SEN LLC

Posted on May 8

Animating Japan's Population Pyramid From 1950 to 2070 — Why You Need Cohort-Specific Mortality to Get the 1950 Triangle Right

#javascript #dataviz #frontend #demographics

"Have you ever seen Japan's ageing?" — I knew the data, but I'd never watched the shape of the country's population pyramid actually deform in front of me. So I built a 250-line page that does it: year slider plus auto-play, 1950 to 2070, with the first baby-boom cohort visibly rising from the bottom of the chart all the way to the top.

🌐 Demo: https://sen.ltd/portfolio/jp-population-pyramid/
📦 GitHub: https://github.com/sen-ltd/jp-population-pyramid

Hit the ▶ button and watch the chart morph at 120 ms per year. The first baby-boomers (born 1947-49) start as the broad base of a true triangle in 1950, become a fat bulge that walks up the chart through the decades, hit the very top of the projection in the 2030s, and disappear off the top by 2050. The two-bulge shape of 2020 turns into the inverted lopsided shape of 2070. Median age goes from 20 to 56, share aged 65+ from 7% to 38%.
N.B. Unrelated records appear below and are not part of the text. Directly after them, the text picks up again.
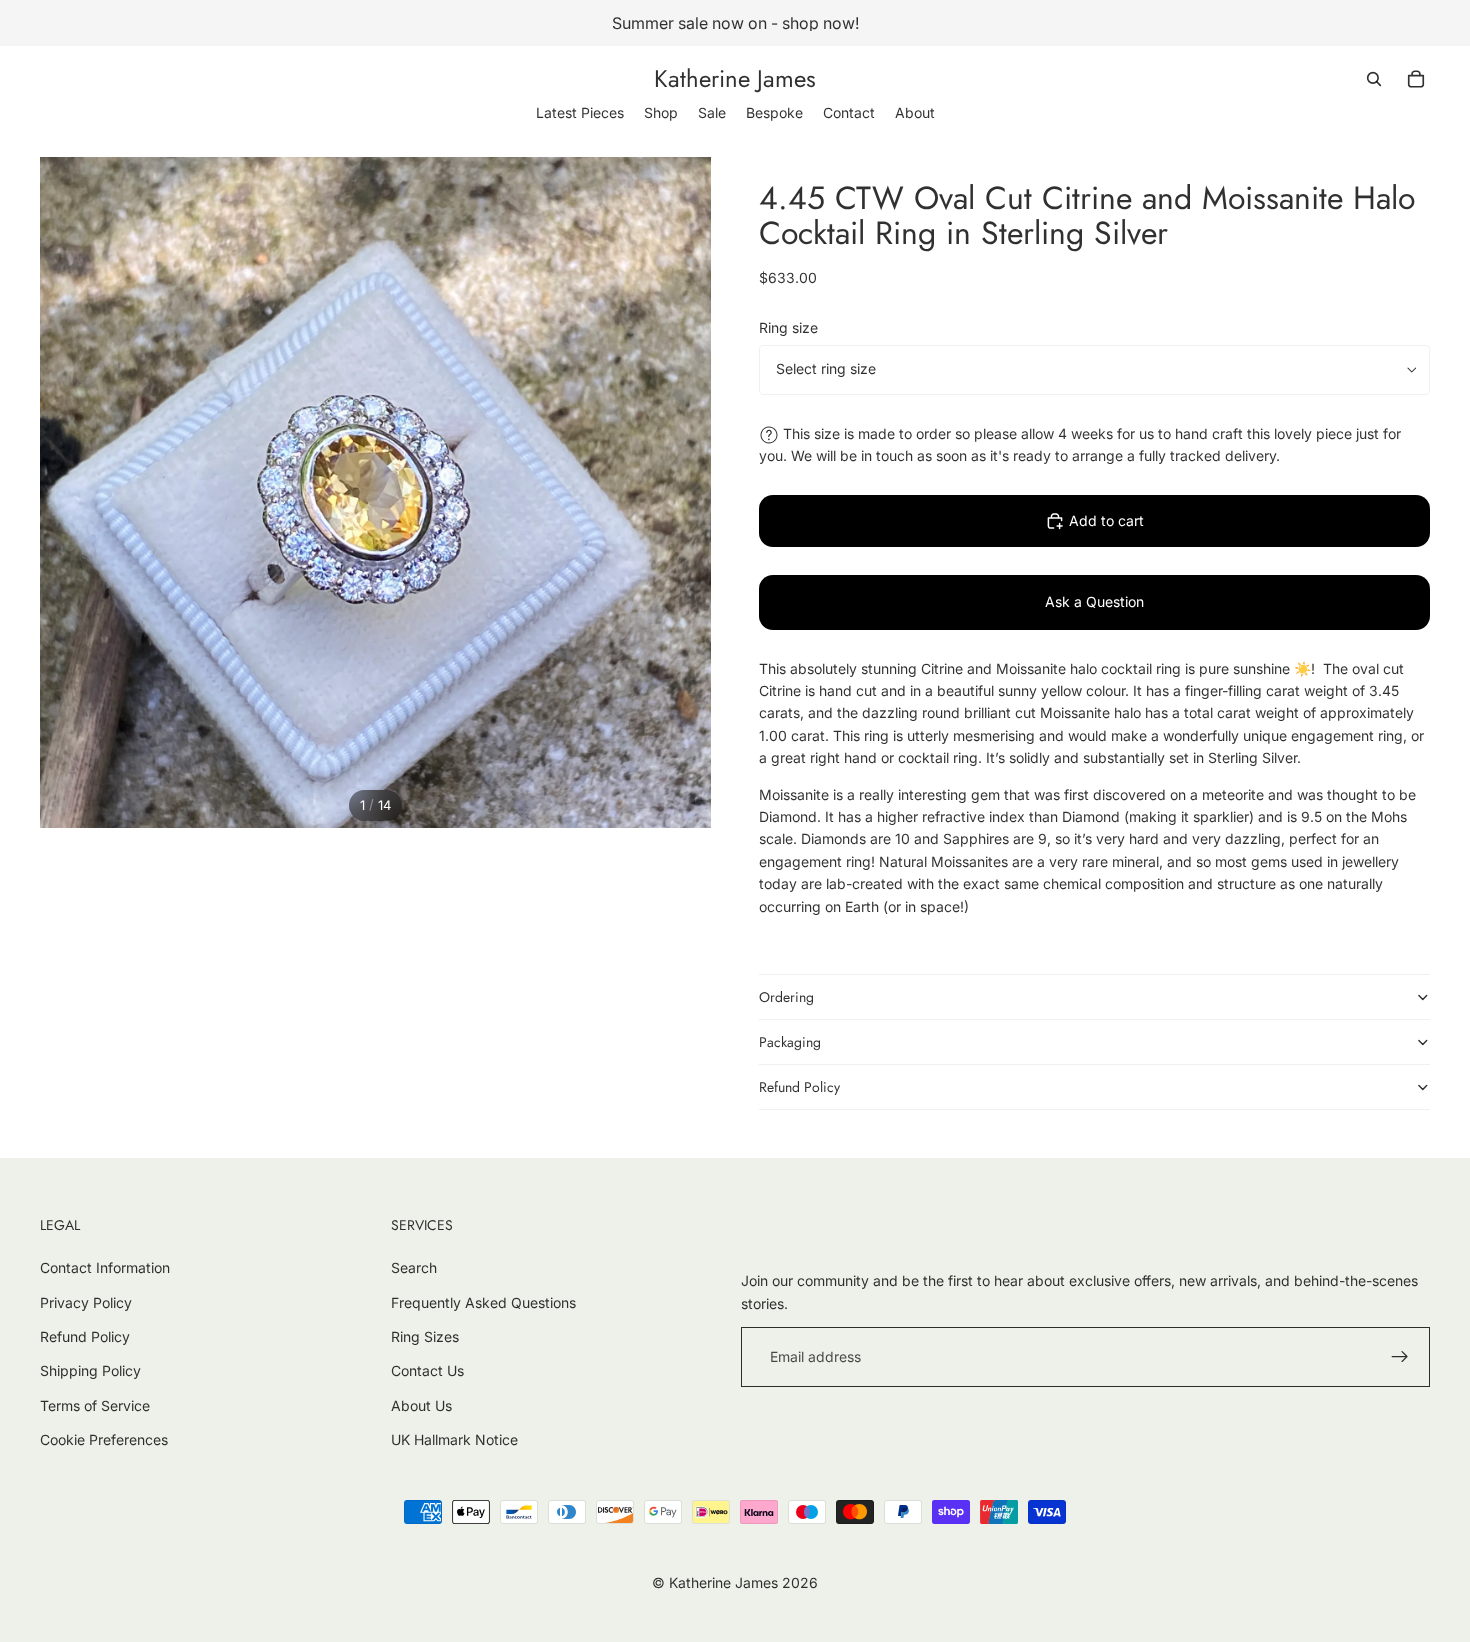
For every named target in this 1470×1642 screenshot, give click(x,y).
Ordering (786, 997)
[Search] (1374, 79)
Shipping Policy (90, 1370)
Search (414, 1267)
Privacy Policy (86, 1302)
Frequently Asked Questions (483, 1302)
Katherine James (723, 1582)
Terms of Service (95, 1405)
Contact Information (105, 1267)
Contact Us (427, 1370)
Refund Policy (799, 1087)
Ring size (788, 327)
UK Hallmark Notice (454, 1439)
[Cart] (1416, 79)
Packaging (790, 1042)
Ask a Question (1094, 601)
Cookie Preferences (104, 1439)
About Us (421, 1405)
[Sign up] (1400, 1357)
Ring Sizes (425, 1336)
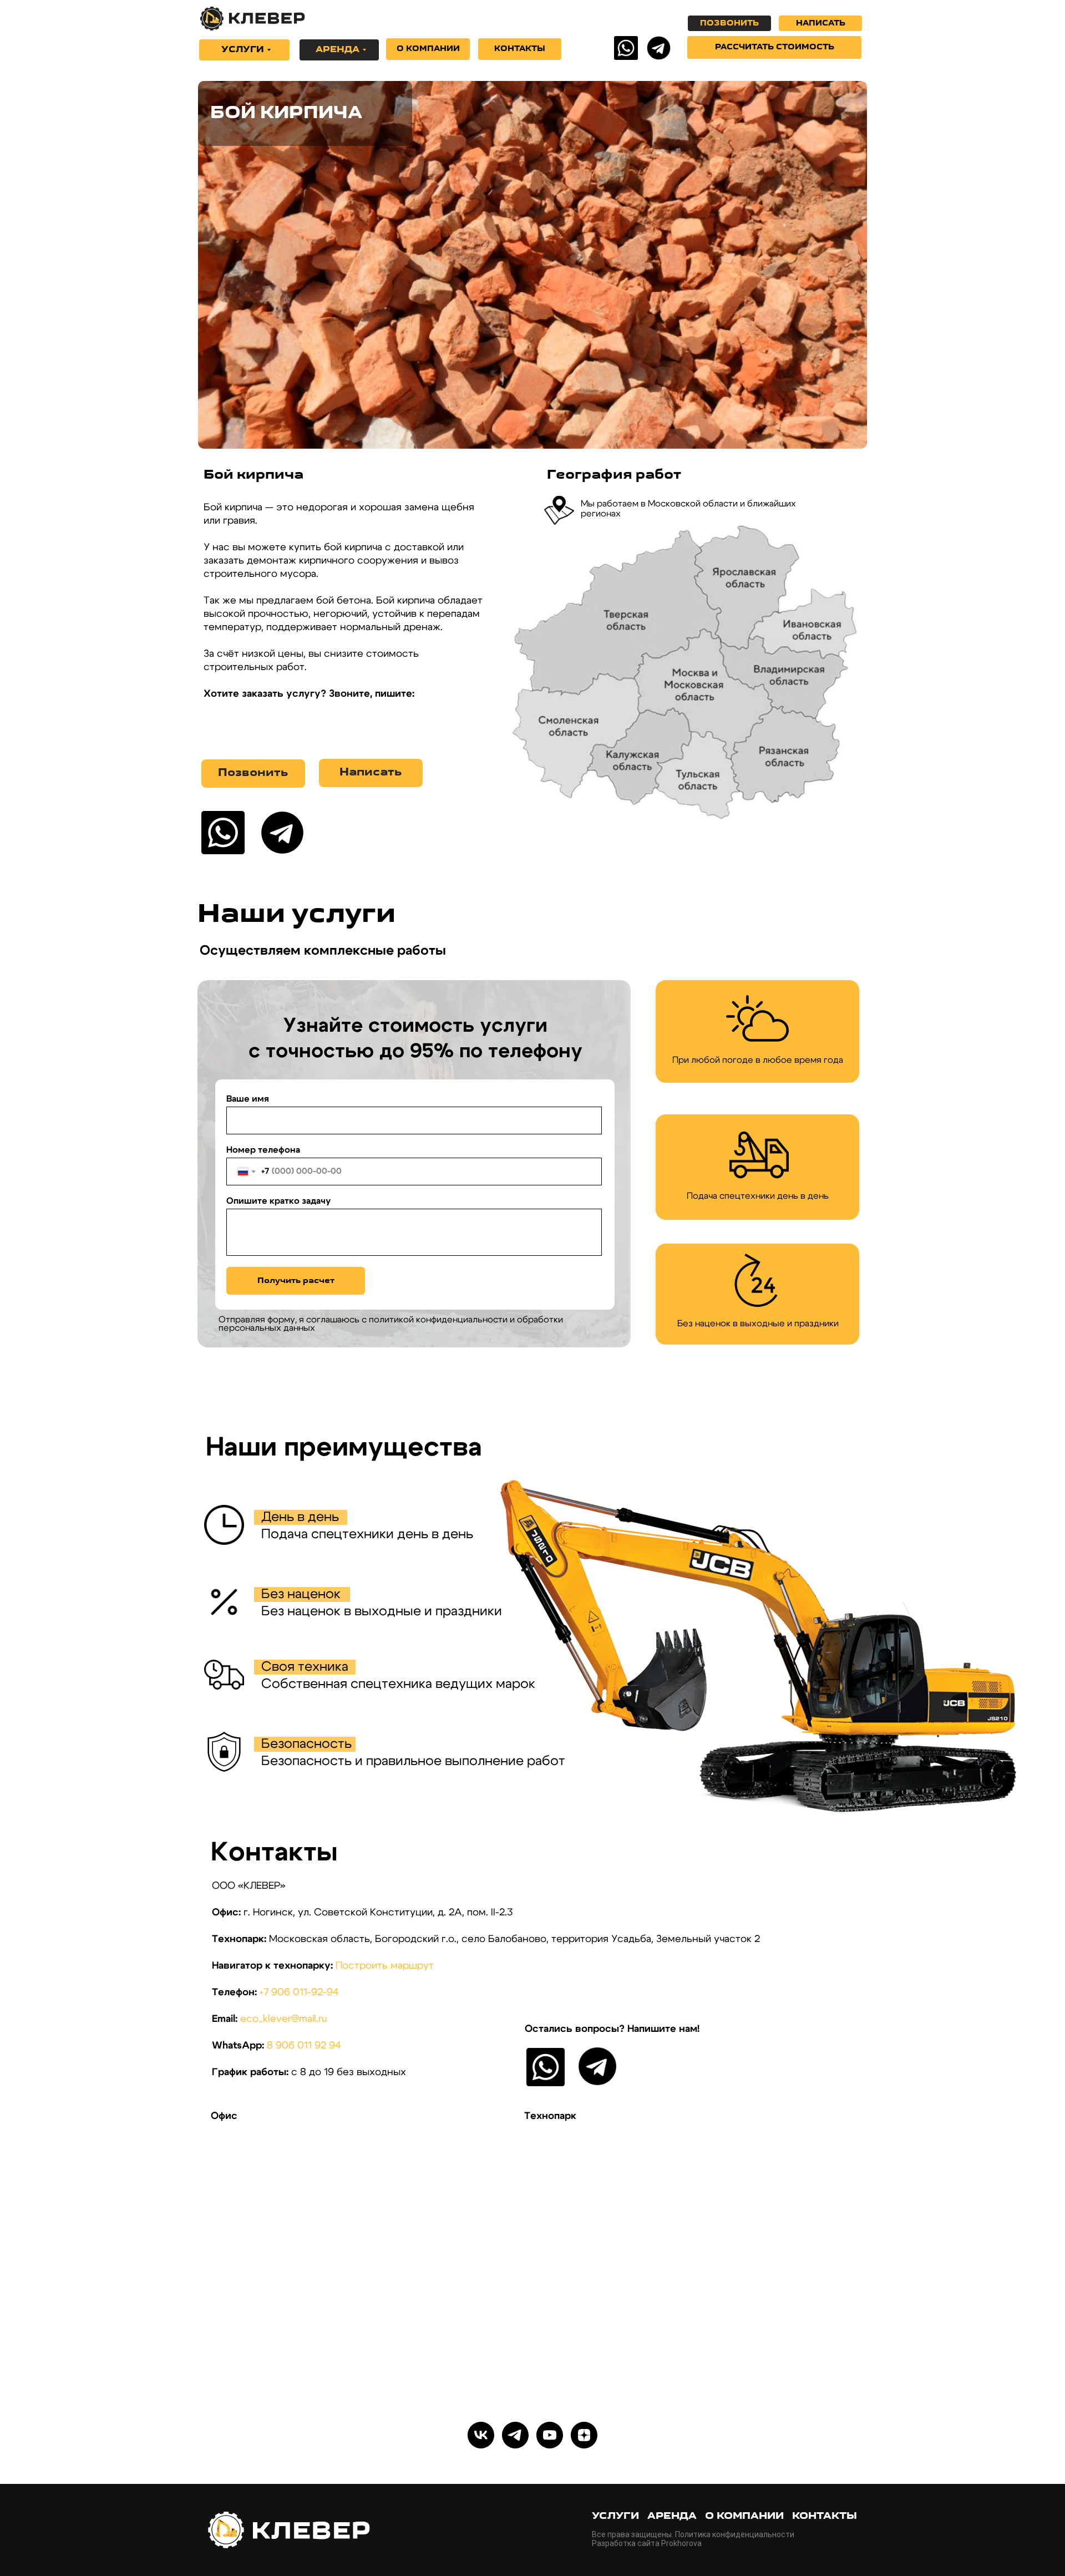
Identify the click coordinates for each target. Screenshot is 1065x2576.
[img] (626, 48)
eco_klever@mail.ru (283, 2019)
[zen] (584, 2435)
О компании (744, 2517)
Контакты (824, 2517)
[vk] (481, 2435)
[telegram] (515, 2435)
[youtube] (549, 2435)
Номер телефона (263, 1149)
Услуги (615, 2517)
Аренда (672, 2517)
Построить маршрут (385, 1966)
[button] (774, 47)
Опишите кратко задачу (278, 1200)
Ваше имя (247, 1098)
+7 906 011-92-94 (299, 1992)
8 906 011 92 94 (304, 2046)
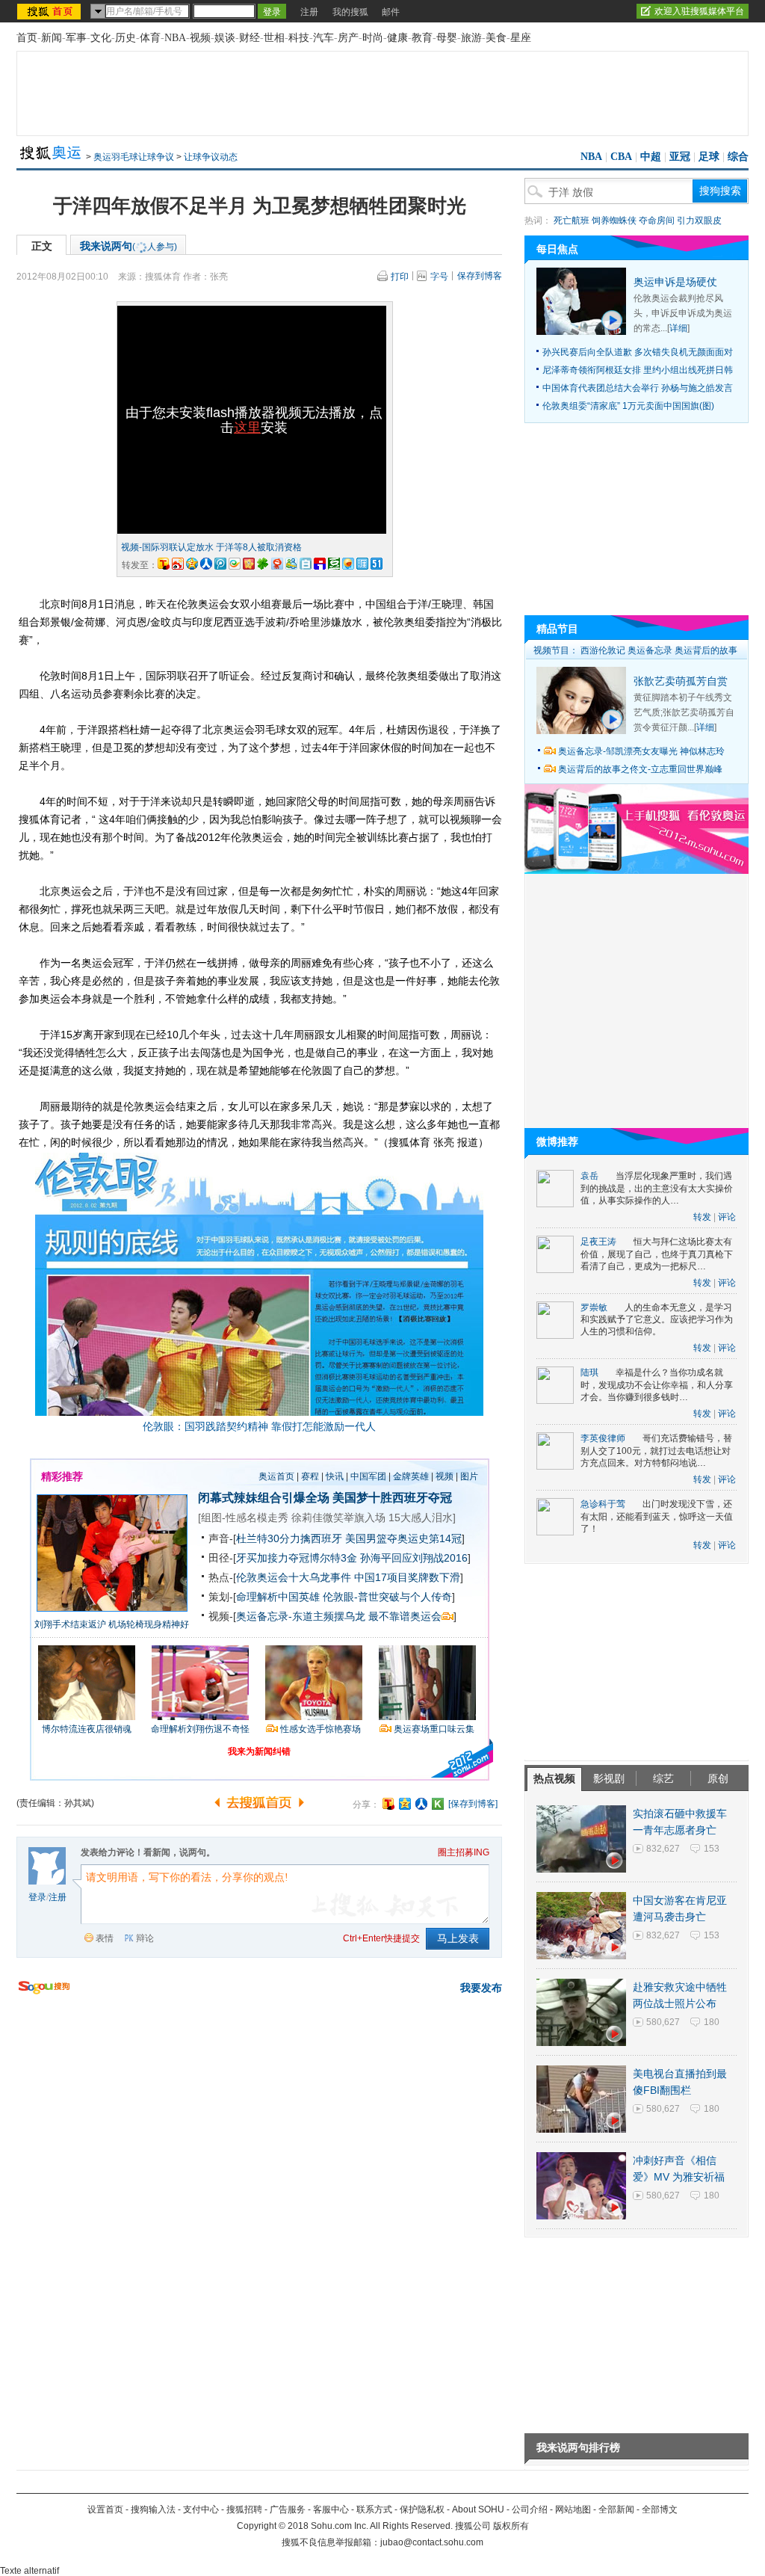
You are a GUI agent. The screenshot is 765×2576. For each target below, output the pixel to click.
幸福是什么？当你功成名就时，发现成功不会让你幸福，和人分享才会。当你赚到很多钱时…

Why this is harder than it looks

Drawing a single population pyramid in Plotly or D3 is a 30-line job. The interesting questions are upstream:

Where do the numbers come from, and how do you cover both 70 years of historical data and 50 years of projection in one consistent dataset?
How do you keep the shape evolving smoothly as a user drags the slider, when the source data is naturally 5- or 10-year snapshots?

Both of those have non-obvious answers, and one of them I got wrong on the first pass.

The data: emit it from a function, then nail the totals

The dataset that ships in data.json is generated by generate-data.py — a small Python script that exposes the demographic model as four functions:

annual_births(year) — single-year births in thousands, 1850 → 2070. Two Gaussian bumps for the first and second baby booms, plus a piecewise-linear trend that drops through the late 20th century.
survival(age, sex, birth_year) — share of a cohort still alive at the given exact age. More on this below.
cohort_size(birth_year, age, sex) — multiply the two together with a sex-split factor at birth.
bin_population(year, bin_idx, sex) — sum five single-age cohorts to make a 5-year bin.

Once those are in place, building a snapshot for any calendar year is just calling bin_population 21 times for each sex.

The last thing the script does is calibrate:

def snapshot(year):
    raw_male   = [bin_population(year, i, "M") for i in range(N_BINS)]
    raw_female = [bin_population(year, i, "F") for i in range(N_BINS)]
    raw_total  = sum(raw_male) + sum(raw_female)
    target     = TARGET_TOTALS[year]   # IPSS / UN WPP value
    scale      = target / raw_total
    male   = [round(m * scale) for m in raw_male]
    female = [round(f * scale) for f in raw_female]
    return {"year": year, "male": male, "female": female}

Even with carefully tuned birth and survival functions, the unscaled total comes out 92-105% of the actual figure. Rather than fight the model into perfect alignment, I let it generate the shape and then scale each year's totals to the published numbers (1950 = 83.2 M, 2020 = 126.3 M, 2070 = 87.0 M, etc.). The shape lives in the model, the size is anchored to reality.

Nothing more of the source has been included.